• _PROVIDED PASSAGE_:
The type of forge you are asking about is what Frosty likes to describes as a "brick pile" to emphasize what he most likes about them; that, they are endlessly changeable and enlargeable.

19 hours ago, BayardStrachan said:

i am looking at a burner that advertises 41 mj/h, what size forge body would i need to get to welding temps?

I haven't paid attention to BTU per hour claims for burners in twenty years; they make a nice advertising gimmick, but have very little to do with choosing the right burner for any given forge, or visa versa. In the first place, all burners are not created equal; so how much fuel they can consume per hour only has a shaky connection to what how large a forge they can heat to yellow incandescence, which is where you want your forge for welding.

[Frosty]

I'm having trouble taking your question seriously. Did you read what you asked before hitting submit? 

Of course the size is limited, NO container can hold more than will fit.

Try thinking about asking a good question and try again. I'm happy to help but . . . 

Frosty The Lucky.

[Mikey98118]

Just forget about using pipe as your mixing tube, and look for round tub in a roughly equivalent inside diameter.

[BayardStrachan]

ok thanks for the replies frosty and mikey. sorry if my question didnt make any sense frosty, i think mikey answered my question well though. 

[Mikey98118]

All that matters about pipe sizes is there inside diameter, because everything on this site is figured by those inside diameters. You will find round tube close to, are exactly the same diameters. When you can't find a tubing match to the exact pipe I.D., try to go a little larger; not smaller.

[BayardStrachan]

Is kaowool with a temp rating of 1200 degrees Celsius ok for a forge. Just that it would be cheaper to make a kaowool forge with a  refractory cement flame face than to do a brick pile forge. If I can use 1200 degree kaowool. I am just on a tight budget and I am trying to get the best value 

[Mikey98118]

That would end up being the same extended use temperature rating as 2300 F Kaowool, which is pretty standard in oval, tunnel, and "D" shaped gas forges. Unless you use 2600 F ceramic fiber insulation as your secondary insulation, you must consider the refractory blanket as a consumable.

• _COLLECTED DATA_:

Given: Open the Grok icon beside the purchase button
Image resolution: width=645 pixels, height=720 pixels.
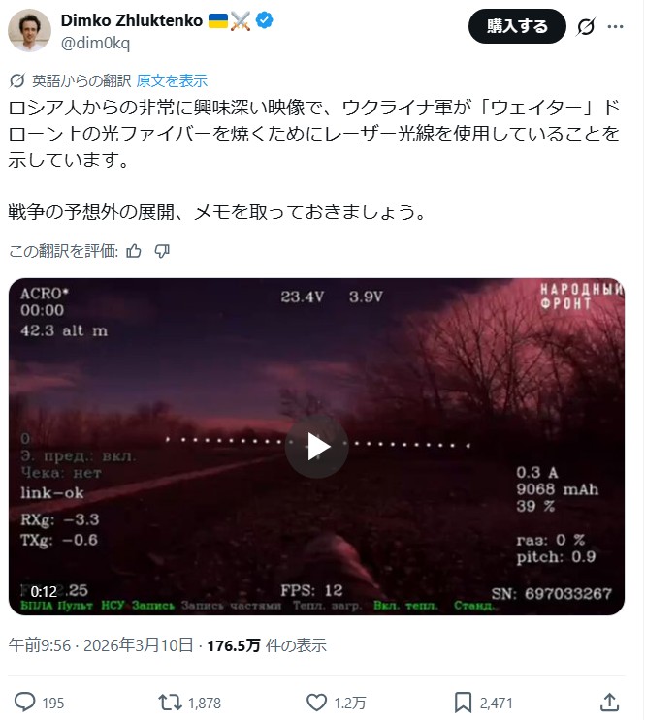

• _PROMPT_: Rewrite the part of the forge-burner thread starting at "The type of" and ending at "before hitting submit?", replacing "forge" with "furnace".

• _RESPONSE_:
The type of furnace you are asking about is what Frosty likes to describes as a "brick pile" to emphasize what he most likes about them; that, they are endlessly changeable and enlargeable.

19 hours ago, BayardStrachan said:

i am looking at a burner that advertises 41 mj/h, what size furnace body would i need to get to welding temps?

I haven't paid attention to BTU per hour claims for burners in twenty years; they make a nice advertising gimmick, but have very little to do with choosing the right burner for any given furnace, or visa versa. In the first place, all burners are not created equal; so how much fuel they can consume per hour only has a shaky connection to what how large a furnace they can heat to yellow incandescence, which is where you want your furnace for welding.

[Frosty]

I'm having trouble taking your question seriously. Did you read what you asked before hitting submit?